Teaching the arts, and teaching other subjects through the arts (Arts Integration) are essential tools for meeting these critical guideposts for the future of education. Here is a good working definition of arts integration.

 

 

 

 

 

 

 

Source: The Kennedy Center’s Changing Education Through the Arts (CETA) informational flyer. Authors, Lynne B. Silverstein and Sean Layne © 2010.

Why Music for Children?

 Music is good for your heart. Music is great for how you feel inside.  If you’re making good music with people around you, you feel connected to them and you feel connected to your own soul.  And that’s true whether you’re three or a hundred and three.

“It is no coincidence that music is of central importance in so many cultures of the world. To many, music is not just an important part of life – it is life itself.  Music is alive and by singing and creating sounds, we become more alive.”

  • Choral Director Nick Page, author of Music As a Way of Knowing

“When music enters our classroom, the mood can shift in a moment. Joy erupts. New thoughts and feelings are shared. What was stuck can become unstuck. Moreover, we reach the place where children construct their basic social understandings.”

  • Sarah Pirtle, award-winning children’s songwriter & educator, in Linking Up, a collection of musical lessons for building classroom community

Music is Good for Your Brain. Music and movement are working many parts of the brain simultaneously, thus stimulating brain development and especially helping build the areas of the brain oriented toward music, language and the sense of hearing.
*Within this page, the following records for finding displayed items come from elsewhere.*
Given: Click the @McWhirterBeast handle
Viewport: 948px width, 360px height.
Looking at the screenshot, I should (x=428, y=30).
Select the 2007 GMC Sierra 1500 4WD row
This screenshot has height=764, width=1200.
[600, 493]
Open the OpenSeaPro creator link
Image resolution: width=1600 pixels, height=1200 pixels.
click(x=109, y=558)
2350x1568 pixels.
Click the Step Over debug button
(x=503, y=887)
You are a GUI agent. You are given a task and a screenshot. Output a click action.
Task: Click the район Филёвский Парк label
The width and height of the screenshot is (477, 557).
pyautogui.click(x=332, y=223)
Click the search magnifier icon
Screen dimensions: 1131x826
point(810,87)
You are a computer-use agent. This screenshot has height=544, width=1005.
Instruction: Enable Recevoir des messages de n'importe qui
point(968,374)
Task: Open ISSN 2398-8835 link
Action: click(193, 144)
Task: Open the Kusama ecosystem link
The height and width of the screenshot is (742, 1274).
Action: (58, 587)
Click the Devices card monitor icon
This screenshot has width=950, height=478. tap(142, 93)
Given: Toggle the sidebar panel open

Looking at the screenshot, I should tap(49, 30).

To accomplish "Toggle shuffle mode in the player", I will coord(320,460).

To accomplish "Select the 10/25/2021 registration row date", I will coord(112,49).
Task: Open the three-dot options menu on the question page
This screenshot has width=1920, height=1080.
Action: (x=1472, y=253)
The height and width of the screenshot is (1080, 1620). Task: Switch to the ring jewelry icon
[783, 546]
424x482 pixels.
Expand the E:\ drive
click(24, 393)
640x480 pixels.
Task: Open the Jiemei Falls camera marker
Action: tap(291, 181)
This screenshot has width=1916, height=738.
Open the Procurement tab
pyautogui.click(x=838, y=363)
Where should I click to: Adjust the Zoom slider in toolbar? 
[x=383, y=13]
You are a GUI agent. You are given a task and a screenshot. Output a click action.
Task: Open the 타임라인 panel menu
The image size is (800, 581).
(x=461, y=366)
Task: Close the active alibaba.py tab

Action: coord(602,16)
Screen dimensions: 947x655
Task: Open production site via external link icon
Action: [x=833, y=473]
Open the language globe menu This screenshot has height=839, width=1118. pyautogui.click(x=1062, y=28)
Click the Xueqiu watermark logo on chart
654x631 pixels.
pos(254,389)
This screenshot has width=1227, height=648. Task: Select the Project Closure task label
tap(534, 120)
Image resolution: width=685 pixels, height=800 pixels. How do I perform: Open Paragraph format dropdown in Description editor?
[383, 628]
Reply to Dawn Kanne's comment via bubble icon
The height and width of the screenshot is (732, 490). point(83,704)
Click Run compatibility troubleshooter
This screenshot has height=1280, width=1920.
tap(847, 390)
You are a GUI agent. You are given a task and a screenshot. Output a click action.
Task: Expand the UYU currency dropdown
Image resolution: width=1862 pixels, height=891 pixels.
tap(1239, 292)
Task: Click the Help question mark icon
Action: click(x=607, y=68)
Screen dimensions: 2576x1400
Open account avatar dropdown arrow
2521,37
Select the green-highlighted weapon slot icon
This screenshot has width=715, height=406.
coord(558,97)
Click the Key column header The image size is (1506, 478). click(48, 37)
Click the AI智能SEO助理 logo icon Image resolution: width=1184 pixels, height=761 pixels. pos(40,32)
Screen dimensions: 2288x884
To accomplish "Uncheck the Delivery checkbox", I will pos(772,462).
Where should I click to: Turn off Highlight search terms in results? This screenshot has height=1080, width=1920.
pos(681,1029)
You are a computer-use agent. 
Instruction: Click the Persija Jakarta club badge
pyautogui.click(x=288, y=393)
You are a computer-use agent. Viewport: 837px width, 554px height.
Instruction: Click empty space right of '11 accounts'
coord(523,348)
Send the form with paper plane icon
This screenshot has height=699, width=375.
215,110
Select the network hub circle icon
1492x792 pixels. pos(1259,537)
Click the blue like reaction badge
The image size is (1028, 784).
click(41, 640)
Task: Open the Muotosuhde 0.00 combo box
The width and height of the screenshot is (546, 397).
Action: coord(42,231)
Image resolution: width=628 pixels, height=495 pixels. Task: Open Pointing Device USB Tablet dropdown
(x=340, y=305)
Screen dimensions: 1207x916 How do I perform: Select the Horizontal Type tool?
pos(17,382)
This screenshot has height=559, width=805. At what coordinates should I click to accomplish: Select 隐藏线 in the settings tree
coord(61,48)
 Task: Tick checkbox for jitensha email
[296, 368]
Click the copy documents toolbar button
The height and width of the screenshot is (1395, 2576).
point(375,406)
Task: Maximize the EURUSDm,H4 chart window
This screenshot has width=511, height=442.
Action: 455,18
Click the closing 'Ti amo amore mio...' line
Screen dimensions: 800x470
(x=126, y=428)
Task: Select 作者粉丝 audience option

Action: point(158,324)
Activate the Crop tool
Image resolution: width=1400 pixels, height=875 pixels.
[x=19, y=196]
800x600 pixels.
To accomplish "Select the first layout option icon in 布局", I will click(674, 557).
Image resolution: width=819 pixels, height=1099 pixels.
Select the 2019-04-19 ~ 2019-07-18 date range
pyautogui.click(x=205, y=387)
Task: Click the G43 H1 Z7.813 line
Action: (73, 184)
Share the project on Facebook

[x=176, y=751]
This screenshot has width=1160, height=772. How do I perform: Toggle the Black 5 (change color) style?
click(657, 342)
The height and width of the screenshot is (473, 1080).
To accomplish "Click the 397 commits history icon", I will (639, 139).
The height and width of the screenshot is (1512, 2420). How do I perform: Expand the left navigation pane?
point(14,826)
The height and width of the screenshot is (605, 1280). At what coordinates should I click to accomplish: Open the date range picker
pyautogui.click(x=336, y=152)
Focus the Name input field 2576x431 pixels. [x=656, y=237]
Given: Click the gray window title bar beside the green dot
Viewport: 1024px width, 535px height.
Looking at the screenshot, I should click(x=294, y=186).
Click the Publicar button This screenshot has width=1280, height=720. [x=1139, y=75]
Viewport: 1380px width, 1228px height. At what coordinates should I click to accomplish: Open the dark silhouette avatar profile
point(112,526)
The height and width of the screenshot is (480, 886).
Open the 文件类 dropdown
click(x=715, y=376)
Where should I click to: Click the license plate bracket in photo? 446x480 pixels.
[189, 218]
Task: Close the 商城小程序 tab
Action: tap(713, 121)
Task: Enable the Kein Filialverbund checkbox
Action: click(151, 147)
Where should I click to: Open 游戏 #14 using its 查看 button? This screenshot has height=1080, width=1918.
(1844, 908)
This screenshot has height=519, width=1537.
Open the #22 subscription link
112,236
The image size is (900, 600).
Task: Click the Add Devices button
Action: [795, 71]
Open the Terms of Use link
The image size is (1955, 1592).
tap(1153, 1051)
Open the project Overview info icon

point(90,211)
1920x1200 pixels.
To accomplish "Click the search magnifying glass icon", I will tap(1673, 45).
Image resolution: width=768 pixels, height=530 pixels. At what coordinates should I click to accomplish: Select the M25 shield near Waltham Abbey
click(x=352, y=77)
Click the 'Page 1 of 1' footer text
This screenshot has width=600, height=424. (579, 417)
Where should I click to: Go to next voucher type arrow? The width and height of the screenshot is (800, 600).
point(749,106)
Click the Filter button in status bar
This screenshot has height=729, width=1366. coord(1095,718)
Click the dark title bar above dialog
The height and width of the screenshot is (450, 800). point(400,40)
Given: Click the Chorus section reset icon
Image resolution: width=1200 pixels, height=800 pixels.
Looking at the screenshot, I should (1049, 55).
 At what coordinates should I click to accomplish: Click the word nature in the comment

In This is Your Brain on Music (2006), neuroscientist Daniel Levitin shows that nearly all parts of the brain are utilized in processing musical experiences. In “The Music Instinct,” Levitin leads a group of researchers as they investigate music’s fundamental physical structure; its biological, emotional and psychological impact; its brain altering and healing powers and its role in human evolution. The video also features the insights of musicians such as cellist Yo-Yo Ma and jazz singer Bobby McFerrin.